Feels like something is missing in the docs, or the API itself.

https://imgur.com/a/1J9bkml

fnordpiglet · 2025-03-06T19:02:05 1741287725

Interestingly I’m currently going through and scanning the hundreds of journal papers my grandfather authored in medicine and thinking through what to do about graphs. I was expecting to do some form of multiphase agent based generation of LaTeX or SVG rather than a verbal summary of the graphs. At least in his generation of authorship his papers clearly explained the graphs already. I was pretty excited to see your post naturally but when I looked at the examples what I saw was, effectively, a more verbose form of

``` ![img-0.jpeg](img-0.jpeg) ```

I’m assuming this is partially because your use case is targeting RAG under various assumptions bur also partially because multimodal models aren’t near what I would need to be successful with?

kapitalx · 2025-03-06T19:09:20 1741288160

We need to update the examples on the front page. Currently for things that are considered charts/graphs/figures we convert to a description. For things like logos or images we do an image tag. You can also choose to exclude them.

The difference with this is that it took the entire page as an image tag (it's just a table of text in my document). rather than being more selective.

I do like that they give you coordinates for the images though, we need to do something like that.

Give the actual tool a try. Would love to get your feedback for that use case. It gives you 100 free credits initially but if you email me ([email protected]), I can give you an extra 500 (goes for anyone else here also)

niwtsol · 2025-03-06T19:03:42 1741287822

If you have a judge system, and Mistral performs well on other tests, wouldn't you want to include it so if it scores the highest by your judges ranking it would select the most accurate result? Or are you saying that mistral's image markdown would score higher on your judge score?

kapitalx · 2025-03-06T19:17:57 1741288677

We'll definitely be doing more tests, but the results I got on the complex tests would result in a lower score and might not be worth the extra cost of the judgement itself.

In our current setup Gemini wins most often.
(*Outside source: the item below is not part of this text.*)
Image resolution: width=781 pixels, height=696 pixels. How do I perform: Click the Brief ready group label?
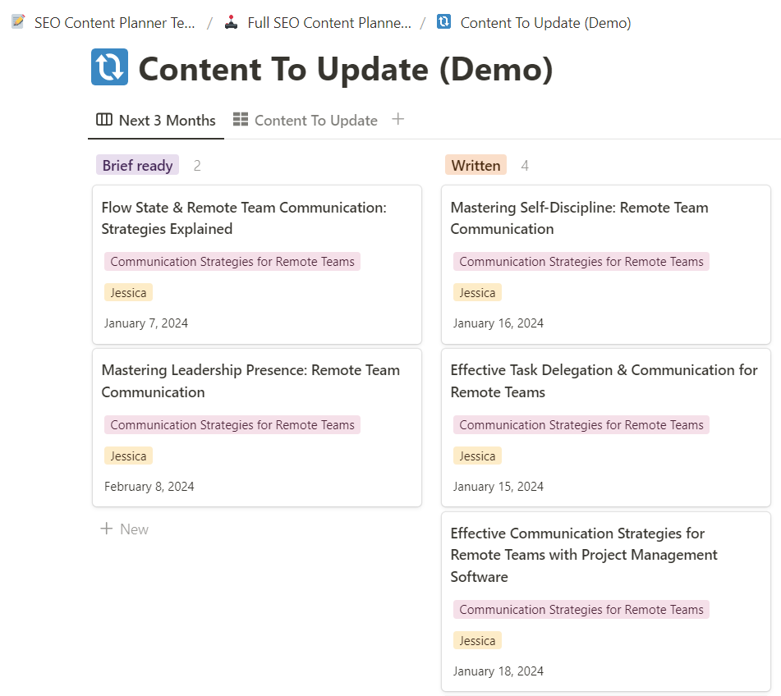point(137,166)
We enter multiple generations from each model into the 'tournament', sometimes one generation from gemini could be at the top while another in the bottom, for the same tournament.
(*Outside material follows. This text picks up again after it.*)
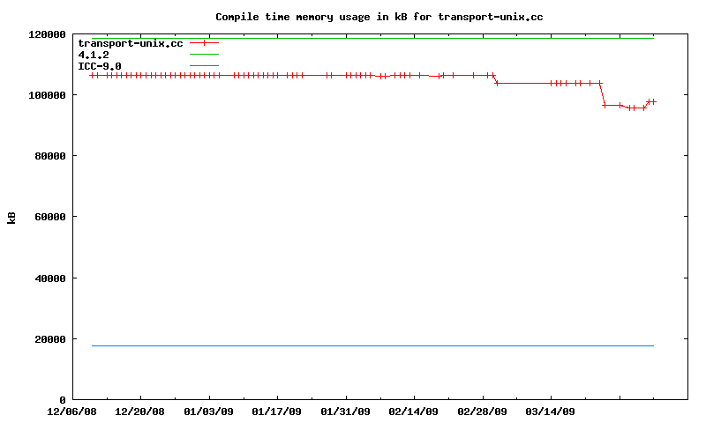Select the 4.1.2 legend label
The height and width of the screenshot is (423, 706).
pos(94,55)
Grosvenor · 2025-03-06T19:39:21 1741289961

Does doctly do handwritten forms like dates?

I have a lot of "This document filed and registered in the county of ______ on ______ of _____ 2023" sort of thing.

kapitalx · 2025-03-06T19:44:23 1741290263

We've been getting great results with those aswell. But ofcourse there is always some chance of not getting it perfect, specially with different handwritings.

Give it a try, no credit cards needed to try it. If you email me ([email protected]) i can give you extra free credits for testing.

Grosvenor · 2025-03-06T20:29:39 1741292979

Just tried it. Got all the dates correct and even extracted signatures really well.

Now to figure out how many millions of pages I have.

scottydelta · 2025-03-07T02:21:25 1741314085

How do you stay competitive with $2/100 pages pricing as compared to mistral and others offering 1000 pages for $1 approx?

kapitalx · 2025-03-09T07:59:26 1741507166

Customers are willing to pay for accuracy compared to existing solutions out there. We started out in need of an accurate solution for a RAG product we were building, but none of the solutions we tried were providing the accuracy we needed.

infecto · 2025-03-06T18:47:49 1741286869

Why pay more for doctly than an AWS Textract?

nnurmanov · 2025-03-15T06:31:41 1742020301

I did not try doctly, but AWS Textract does not support in my case Russian, so the output is completely useless

kapitalx · 2025-03-06T19:30:06 1741289406

Great question. The language models are definitely beating the old tools. Take a look at Gemini for example.

Doctly runs a tournament style judge. It will run multiple generations across LLMs and pick the best one. Outperforming single generation and single model.

the_mitsuhiko · 2025-03-06T18:48:18 1741286898

Would love to see the test file.

Starlord2048 · 2025-03-06T18:50:39 1741287039

would be glad to see benchmarking results

kapitalx · 2025-03-06T19:03:22 1741287802

This is a good idea. We should publish a benchmark results/comparison.